After discovering this, I turned to Yad Vashem to see if there were any additional records or documentation of Sigmund’s and Sophie’s experiences in Theresienstadt or Auschwitz. Their names appear in the Central Database of Shoah Victims’ Names had more information that helped with the research, both sourced from a book called Victims of the Persecution of Jews under the National Socialist Tyranny in Germany 1933 – 1945. Sigmund’s entry also included a Nazi death certificate, included here.
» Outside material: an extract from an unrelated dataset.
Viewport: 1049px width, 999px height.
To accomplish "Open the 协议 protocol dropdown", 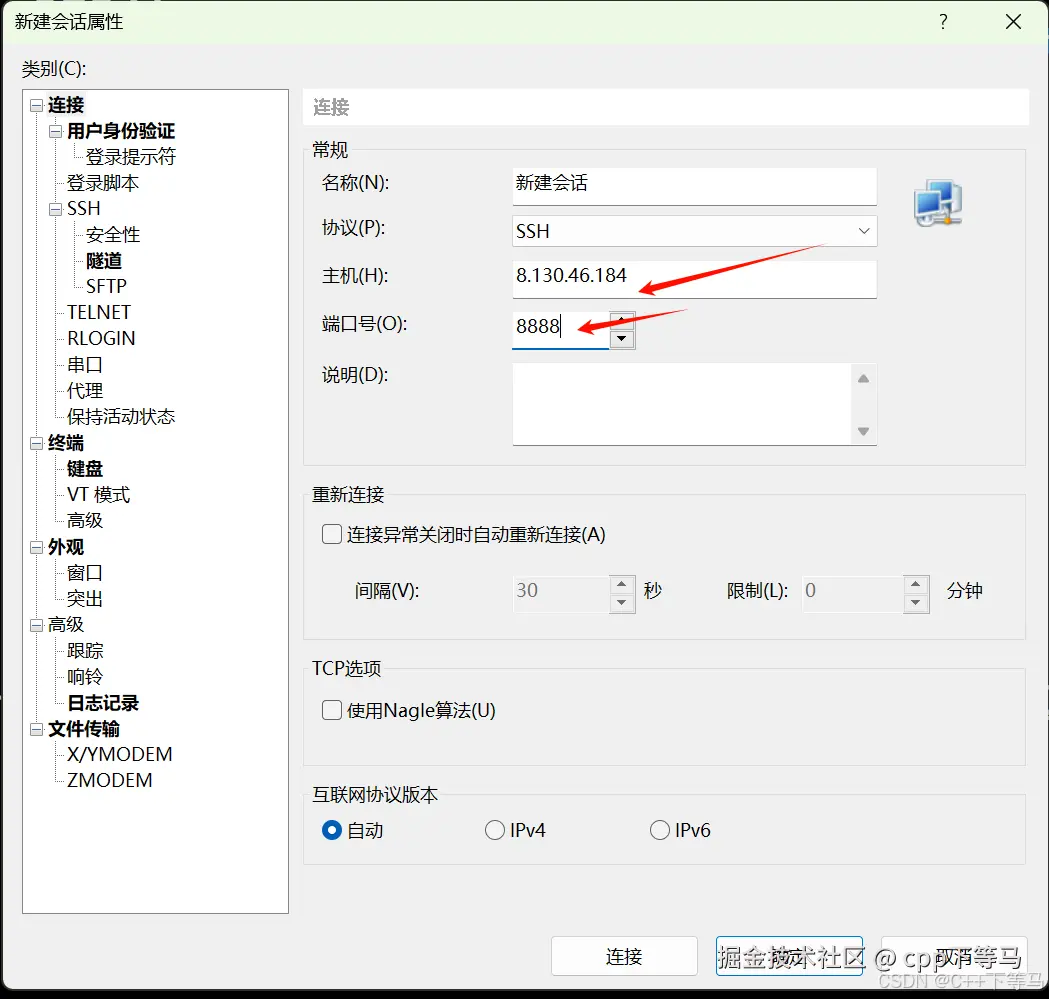I will coord(862,231).
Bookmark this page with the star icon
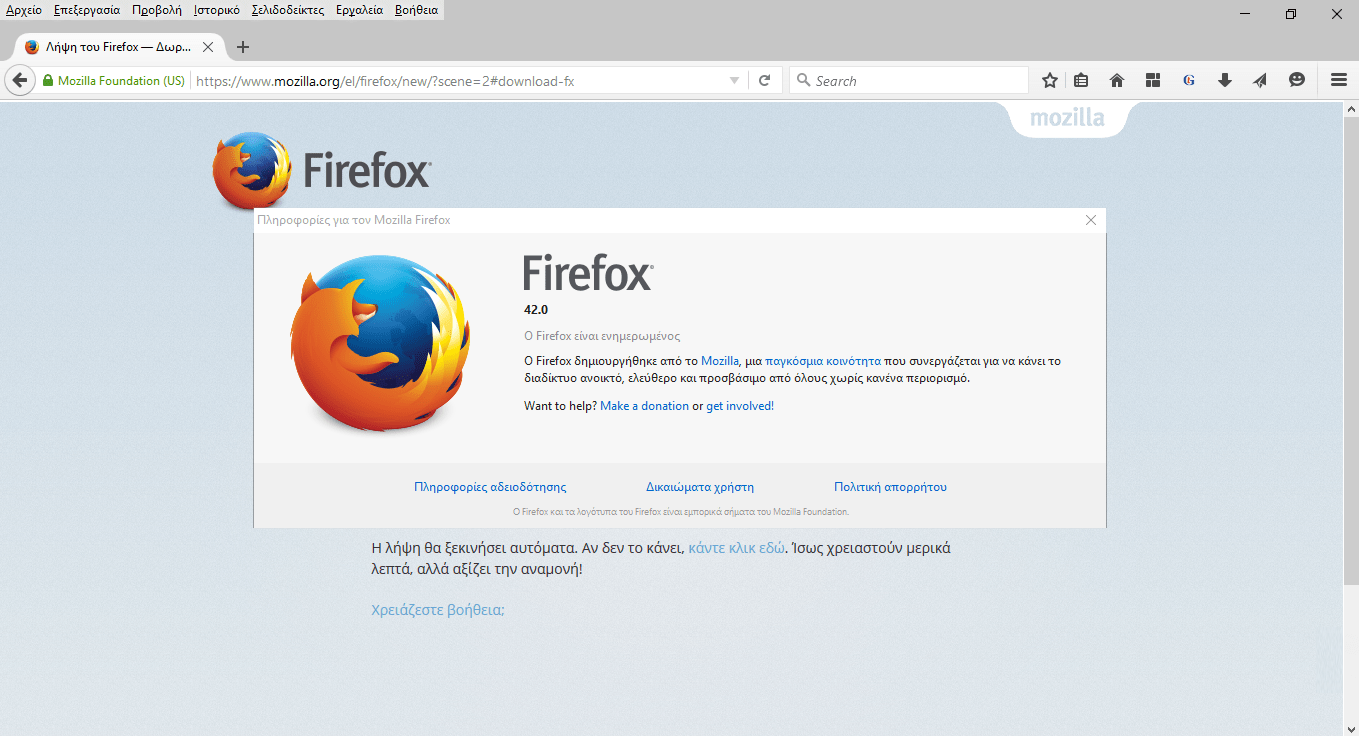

Until this point, I knew that Sigmund and Sophie, as well as Babette’s other children, were descendants of a Sturmwald, but I wasn’t sure about how they fit into the family tree. By tracing Ida Heimbach’s journey to the United States, I found exactly what I needed.
In the ship manifest, Ida indicated her destination was her aunt in the United States, Bertha Freitag. I took this at face value. I had already understood that Bertha Sturmwald Freitag had two siblings who remained in Germany. This information places Babette Stumrwald Heimbach, Ida’s mother, as Bertha Sturmwald Freitag’s sister. As a result, Ida and Sophie are both second cousins, three times removed.
Now Babette and her family, some of whom perished in the Holocaust, have their places in my family tree. It’s distant, but considering I still expect some of my closer ancestors to have siblings, who I’m not aware of, and who remained in Europe.
I’ll just keep searching, and maybe an obscure book somewhere, newly scanned by Google Books, will reveal new details. Typically, the only way to discover detail like these is to visit libraries around the world and read thousands of books. That’s certainly not a guaranteed method of research; I could read tens of thousands of books and never find anything pertaining to my family — or I could read something unrelated and not know until later that some of the information did in fact pertain to my family.
Grand efforts to digitize and index historical libraries is the only hope most people have for discovering information that would ordinarily be lost to history.